Anote-se que o demandado, instado a falar, não juntou aos autos qualquer comprovação no sentido do cumprimento da legislação pertinente à proteção do patrimônio cultural brasileiro, em atenção às exigências do CONAMA e do IPHAN. Deteve-se a falar sobre as medidas adotadas para cumprimento do Termo de Ajuste, deixando à margem a questão do estudo técnico com vista à proteção do patrimônio histórico-cultural, notadamente porque, não tendo observado a legislação, quedou-se sem argumentos de defesa.
Além disso, conquanto já tenha sido objeto de Termo de Ajuste de Conduta, por isso aqui somente referido, a obra vem acarretando dano à comunidade local, especialmente aos moradores da Lapa, em Potiretama/CE, já que até então não instalada a Agrovila prevista no TAC, destinada ao Assentamento dos expropriados atingidos pela construção pública. 
De qualquer modo, no que interessa mais de perto, vê-se que na região afetada pela obras há exemplos explícitos de ofensa ao patrimônio cultural, como são a "Casa de Farinha" e o "Engenho" seculares que eram usados pelo morados da Lapa, a merecer estudo detalhado com vista à proteção histórica e cultural, de modo que a perícia técnica requerida pela autora, que já deveria ter sido feita ao tempo o EIA/RIMA, se impõe com urgência.
Patente, pois, a verossimilhança do direito, além da prova inequívoca, consubstanciada em manifestação técnica do IPHAN. Quanto ao perigo da demora (periculum in mora), decorre da iminência da conclusão das obras, com inundação da área, inviabilizando, com isso, a realização dos estudos técnicos requisitos nesta ação.
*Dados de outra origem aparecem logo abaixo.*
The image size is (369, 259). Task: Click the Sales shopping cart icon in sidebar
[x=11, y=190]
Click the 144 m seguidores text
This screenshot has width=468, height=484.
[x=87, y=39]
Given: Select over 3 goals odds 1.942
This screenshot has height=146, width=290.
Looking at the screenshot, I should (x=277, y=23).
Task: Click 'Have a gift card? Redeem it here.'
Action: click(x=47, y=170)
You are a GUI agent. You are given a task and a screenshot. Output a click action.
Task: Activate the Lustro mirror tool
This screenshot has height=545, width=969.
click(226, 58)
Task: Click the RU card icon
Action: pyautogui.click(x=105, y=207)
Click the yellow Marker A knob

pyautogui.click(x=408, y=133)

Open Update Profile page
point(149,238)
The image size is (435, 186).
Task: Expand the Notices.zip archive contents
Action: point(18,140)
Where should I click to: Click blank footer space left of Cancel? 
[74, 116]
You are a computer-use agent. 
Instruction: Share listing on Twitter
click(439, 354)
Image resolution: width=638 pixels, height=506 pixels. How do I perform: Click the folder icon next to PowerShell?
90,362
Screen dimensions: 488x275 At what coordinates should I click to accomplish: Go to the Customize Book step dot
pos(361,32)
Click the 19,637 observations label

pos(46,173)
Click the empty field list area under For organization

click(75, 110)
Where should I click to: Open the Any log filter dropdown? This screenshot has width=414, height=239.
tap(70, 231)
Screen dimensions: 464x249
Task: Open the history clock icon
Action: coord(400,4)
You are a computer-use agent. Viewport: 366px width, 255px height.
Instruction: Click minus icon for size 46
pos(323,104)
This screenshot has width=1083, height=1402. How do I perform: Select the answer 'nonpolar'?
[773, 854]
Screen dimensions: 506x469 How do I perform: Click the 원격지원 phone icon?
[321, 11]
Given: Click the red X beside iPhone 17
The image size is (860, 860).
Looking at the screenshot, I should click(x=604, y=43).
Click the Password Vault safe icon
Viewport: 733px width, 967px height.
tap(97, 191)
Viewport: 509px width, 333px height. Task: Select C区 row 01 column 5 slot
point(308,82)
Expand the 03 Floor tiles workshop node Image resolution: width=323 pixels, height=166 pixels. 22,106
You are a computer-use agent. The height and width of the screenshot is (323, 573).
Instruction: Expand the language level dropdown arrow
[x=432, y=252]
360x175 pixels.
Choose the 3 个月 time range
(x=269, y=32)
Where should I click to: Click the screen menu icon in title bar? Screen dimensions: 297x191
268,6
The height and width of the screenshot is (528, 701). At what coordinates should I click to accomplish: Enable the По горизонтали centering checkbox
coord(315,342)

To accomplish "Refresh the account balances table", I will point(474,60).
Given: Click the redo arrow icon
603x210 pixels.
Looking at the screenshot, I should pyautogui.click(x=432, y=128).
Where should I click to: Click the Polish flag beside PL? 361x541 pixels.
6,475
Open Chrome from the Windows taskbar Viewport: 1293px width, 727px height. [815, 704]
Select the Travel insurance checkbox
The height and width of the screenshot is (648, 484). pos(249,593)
Por fim, registre-se que não há risco de irreversibilidade da medida, já que pode a qualquer tempo ser revogada ou cassada com retorno das partes ao status quo ante.
                     
Decisão
                      
Pelos fundamentos expendidos, antecipo os efeitos da tutela para determinar a paralisação da obra da Barragem Figueiredo até que seja realizada a perícia técnica recomendada pelo IPHAN, por equipe interdisciplinar, constituída de arqueólogos, historiadores e arquitetos, e que as recomendações advindas do exame técnico sejam atendidas de modo a mitigar os danos ao patrimônio cultural resultantes da obra pública.
Assino o prazo de 90 (noventa) dias ao réu para que apresente o estudo técnico complementar ao EIA/RIMA, em atenção à disciplina legal, especialmente o disposto nas Portarias do CONAMA  e IPHAN, sob pena de pagar multa diária no valor de R$ 5.000,00, a ser depositada em proveito do Fundo de Defesa dos Direitos Difusos, nos termos dos Artigos 13 e 20 da Lei 7.347, de 1985.
Ciência às partes e ao MPF. Cite(m)-se. Expedientes necessários.
                      
                      Limoeiro do Norte, 09 de agosto de 2011.
                      FRANCISCO LUÍS RIOS ALVES.
                          Juiz Federal - 15ª Vara.